# Hi Vis = Glow stick



## Kc Mac (Jul 26, 2011)

Just thought I would share with you peeps.......

Today out on my boy, 2 little girls watching us as we approached, so I said hello  They asked me if I was a police horse rider :eek :  I think its the fact me and Indie resemble glow sticks   

So I took the time to educate these youngsters on why it is cool to resemble a glow stick :lol::lol::lol:

Just to paint the picture until I get a photo....

Me - Hi vis jacket, yellow gloves

Indie - yellow leg wraps, yellow exercise sheet, pink headcollar under bridle, pink covers on breastplate

      :lol: :lol: :lol: 


Ok pointless post again


----------



## sarelis (Aug 29, 2011)

Bet you two looked like an xmas tree riding along! I have really noticed the difference in drivers behaviour when I use hi vis tho, Romeo looks like a police horse when he is kitted out, cars slow down miles before they get to us & crawl past, without hi vis some don't bother at all!


----------



## PoisonGirl (Oct 24, 2008)

I would much rather look like a glow stick with OTT hi-vis than risk someone missing me 

At the moment I only ride in really good light but still wear a hi-vis vest and just ordering some more stuff so I can ride out a little later.


----------



## blackdiamond (Feb 5, 2011)

I won't go anywhere on Perrie without us both wearing hi viz.
I would rather resemble a christmas tree than cause an accident. I value my & Perries life.


----------



## tonette (Dec 28, 2008)

Loving the term "Glow Stick" and I am a proud "Glow Stick" 

Basic Horse Care


----------



## JJAK (May 28, 2010)

■ SHORT PROBLEM
Reproduce verbatim the passage of the forum thread on high-visibility riding gear that opens with the words containing "## blackdiamond (Feb" and closes with "(Dec 28, 2008)".

■ EXCERPTED DATA
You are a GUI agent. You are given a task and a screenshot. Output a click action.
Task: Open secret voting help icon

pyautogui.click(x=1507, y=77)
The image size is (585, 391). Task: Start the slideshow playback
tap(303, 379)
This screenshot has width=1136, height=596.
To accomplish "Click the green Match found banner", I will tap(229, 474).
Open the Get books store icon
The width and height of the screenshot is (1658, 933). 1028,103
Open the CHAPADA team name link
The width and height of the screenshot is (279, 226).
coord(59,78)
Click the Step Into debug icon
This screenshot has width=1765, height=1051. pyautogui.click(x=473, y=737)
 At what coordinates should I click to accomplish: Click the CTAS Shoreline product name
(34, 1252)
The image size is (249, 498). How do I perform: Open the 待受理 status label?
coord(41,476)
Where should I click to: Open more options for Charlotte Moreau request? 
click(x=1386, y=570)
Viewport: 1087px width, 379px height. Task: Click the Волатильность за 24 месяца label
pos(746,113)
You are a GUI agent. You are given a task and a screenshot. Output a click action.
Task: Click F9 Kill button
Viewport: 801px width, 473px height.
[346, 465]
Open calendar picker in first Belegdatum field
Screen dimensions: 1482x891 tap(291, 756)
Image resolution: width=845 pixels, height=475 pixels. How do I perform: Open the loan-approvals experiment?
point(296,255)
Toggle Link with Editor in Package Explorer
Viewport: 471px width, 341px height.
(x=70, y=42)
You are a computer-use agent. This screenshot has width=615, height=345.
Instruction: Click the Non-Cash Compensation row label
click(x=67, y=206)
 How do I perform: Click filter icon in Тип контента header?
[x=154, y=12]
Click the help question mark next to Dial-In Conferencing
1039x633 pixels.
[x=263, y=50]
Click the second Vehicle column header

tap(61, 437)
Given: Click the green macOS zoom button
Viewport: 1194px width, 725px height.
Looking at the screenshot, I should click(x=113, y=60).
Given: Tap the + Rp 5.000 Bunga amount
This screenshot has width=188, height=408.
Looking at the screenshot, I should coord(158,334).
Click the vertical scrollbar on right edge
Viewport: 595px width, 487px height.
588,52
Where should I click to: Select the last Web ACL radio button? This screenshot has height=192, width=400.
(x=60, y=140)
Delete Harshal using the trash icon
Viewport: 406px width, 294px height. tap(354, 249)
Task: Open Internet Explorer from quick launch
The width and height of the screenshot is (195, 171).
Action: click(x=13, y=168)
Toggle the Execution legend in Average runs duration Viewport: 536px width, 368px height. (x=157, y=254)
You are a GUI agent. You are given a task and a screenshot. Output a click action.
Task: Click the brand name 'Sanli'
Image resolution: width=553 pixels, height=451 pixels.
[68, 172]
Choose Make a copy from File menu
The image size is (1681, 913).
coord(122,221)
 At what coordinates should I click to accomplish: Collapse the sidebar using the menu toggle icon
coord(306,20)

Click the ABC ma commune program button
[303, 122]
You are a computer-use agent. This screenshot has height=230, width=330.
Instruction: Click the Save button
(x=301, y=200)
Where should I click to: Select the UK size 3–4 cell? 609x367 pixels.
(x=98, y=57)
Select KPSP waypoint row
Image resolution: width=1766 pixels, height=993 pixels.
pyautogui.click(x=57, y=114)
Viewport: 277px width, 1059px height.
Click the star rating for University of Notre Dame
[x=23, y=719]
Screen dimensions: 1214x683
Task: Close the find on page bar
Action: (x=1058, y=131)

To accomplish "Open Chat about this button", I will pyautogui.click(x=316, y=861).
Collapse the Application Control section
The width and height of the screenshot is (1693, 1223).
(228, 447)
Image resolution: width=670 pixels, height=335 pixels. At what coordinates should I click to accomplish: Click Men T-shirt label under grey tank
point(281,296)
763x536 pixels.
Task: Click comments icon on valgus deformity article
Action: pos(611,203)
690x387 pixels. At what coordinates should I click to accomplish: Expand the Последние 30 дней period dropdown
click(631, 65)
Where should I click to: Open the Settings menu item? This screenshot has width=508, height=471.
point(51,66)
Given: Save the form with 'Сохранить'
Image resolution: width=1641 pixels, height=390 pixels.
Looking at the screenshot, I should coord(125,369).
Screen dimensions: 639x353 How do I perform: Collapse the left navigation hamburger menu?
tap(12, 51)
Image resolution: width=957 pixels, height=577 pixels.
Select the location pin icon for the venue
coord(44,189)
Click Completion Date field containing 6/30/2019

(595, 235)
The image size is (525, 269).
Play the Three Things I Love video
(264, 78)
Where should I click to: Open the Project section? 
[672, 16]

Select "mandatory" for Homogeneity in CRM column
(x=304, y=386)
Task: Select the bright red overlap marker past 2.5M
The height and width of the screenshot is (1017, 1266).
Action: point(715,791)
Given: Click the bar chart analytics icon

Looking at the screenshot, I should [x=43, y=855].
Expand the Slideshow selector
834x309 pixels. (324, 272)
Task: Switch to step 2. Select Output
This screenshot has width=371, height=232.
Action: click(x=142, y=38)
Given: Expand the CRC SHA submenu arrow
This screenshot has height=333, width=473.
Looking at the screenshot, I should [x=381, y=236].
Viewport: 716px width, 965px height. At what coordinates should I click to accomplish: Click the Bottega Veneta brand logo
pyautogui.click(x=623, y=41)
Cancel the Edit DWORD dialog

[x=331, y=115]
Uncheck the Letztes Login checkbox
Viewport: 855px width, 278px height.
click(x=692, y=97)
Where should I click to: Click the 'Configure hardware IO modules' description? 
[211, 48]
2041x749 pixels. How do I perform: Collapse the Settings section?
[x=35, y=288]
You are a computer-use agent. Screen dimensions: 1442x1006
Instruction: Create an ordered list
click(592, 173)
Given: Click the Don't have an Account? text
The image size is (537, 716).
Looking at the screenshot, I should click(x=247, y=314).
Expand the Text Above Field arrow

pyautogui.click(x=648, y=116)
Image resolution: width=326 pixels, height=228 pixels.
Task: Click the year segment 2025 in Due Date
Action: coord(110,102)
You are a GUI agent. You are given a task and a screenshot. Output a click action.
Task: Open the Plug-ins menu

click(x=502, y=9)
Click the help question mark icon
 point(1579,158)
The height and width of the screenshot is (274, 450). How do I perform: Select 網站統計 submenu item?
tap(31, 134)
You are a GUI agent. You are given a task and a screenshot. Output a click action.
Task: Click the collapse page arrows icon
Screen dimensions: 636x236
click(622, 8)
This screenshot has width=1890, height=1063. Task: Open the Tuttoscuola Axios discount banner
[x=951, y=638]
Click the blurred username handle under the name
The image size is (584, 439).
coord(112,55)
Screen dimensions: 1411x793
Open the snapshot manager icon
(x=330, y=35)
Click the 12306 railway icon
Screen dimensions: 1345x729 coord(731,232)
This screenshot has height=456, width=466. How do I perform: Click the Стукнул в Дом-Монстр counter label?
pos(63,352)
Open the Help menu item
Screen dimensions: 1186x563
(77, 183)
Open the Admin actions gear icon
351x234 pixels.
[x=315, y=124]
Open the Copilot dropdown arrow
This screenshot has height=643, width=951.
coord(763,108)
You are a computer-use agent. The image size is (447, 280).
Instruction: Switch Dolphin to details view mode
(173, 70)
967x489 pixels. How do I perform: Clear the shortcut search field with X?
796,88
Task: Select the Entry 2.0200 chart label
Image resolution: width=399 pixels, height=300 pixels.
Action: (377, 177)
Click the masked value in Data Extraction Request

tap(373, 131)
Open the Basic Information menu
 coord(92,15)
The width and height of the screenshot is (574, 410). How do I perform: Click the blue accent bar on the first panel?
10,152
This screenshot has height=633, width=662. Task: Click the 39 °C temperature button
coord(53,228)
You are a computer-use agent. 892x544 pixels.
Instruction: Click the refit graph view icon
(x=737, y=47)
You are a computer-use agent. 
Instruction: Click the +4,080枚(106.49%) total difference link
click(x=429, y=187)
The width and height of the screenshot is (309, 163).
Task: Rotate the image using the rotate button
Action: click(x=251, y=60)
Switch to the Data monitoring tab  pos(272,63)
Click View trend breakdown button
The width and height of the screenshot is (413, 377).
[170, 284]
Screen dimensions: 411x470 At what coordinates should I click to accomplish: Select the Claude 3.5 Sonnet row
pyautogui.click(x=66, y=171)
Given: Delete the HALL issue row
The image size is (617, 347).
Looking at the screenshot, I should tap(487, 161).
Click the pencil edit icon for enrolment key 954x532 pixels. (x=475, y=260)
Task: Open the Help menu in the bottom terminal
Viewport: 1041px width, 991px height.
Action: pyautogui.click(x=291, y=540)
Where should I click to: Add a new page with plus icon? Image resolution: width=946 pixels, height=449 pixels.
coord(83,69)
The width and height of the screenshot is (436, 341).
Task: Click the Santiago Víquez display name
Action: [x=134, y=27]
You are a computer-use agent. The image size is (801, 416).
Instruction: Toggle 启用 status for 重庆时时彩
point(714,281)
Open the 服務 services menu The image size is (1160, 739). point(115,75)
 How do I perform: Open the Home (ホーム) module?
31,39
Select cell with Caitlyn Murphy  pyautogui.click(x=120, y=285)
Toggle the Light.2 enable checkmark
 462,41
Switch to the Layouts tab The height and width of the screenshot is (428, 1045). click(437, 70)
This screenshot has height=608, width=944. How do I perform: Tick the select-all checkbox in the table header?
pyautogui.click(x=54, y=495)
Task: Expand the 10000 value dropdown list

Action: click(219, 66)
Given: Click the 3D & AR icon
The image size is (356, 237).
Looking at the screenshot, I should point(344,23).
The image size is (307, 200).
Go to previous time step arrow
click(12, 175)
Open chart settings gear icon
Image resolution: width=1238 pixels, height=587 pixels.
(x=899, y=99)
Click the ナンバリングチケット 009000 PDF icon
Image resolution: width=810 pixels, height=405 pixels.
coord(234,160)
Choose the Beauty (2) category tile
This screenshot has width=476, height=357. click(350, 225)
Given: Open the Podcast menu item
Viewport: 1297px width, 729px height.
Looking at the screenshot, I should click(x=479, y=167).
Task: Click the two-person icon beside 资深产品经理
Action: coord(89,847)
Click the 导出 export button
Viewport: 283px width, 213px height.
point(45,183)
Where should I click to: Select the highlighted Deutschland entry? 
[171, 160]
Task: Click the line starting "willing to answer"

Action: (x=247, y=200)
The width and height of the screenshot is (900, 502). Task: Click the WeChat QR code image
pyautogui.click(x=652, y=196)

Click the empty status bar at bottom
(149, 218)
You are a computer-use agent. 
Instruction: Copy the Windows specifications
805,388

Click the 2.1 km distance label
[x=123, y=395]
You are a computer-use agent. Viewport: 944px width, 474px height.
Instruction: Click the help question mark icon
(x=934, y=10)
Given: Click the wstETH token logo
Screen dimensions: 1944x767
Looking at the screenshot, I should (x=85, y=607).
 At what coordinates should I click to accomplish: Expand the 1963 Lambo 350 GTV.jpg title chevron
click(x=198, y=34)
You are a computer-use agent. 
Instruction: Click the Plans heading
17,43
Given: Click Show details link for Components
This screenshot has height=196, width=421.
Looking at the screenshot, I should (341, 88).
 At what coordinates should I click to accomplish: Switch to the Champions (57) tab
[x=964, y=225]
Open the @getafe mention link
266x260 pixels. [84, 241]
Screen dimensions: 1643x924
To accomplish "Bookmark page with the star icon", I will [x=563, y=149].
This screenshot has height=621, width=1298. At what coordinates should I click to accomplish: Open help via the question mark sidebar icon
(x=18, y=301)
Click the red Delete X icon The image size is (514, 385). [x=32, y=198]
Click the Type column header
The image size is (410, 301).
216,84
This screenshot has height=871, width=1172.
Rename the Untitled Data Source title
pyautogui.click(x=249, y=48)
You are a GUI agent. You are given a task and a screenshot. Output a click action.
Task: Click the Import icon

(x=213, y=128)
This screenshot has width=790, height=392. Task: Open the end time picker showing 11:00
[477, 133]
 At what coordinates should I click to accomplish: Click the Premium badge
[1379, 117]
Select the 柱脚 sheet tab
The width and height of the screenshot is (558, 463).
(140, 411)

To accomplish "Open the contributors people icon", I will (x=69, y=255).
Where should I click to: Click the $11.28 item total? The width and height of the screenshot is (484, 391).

■ EXPECTED ANSWER
## blackdiamond (Feb 5, 2011)

I won't go anywhere on Perrie without us both wearing hi viz.
I would rather resemble a christmas tree than cause an accident. I value my & Perries life.


----------



## tonette (Dec 28, 2008)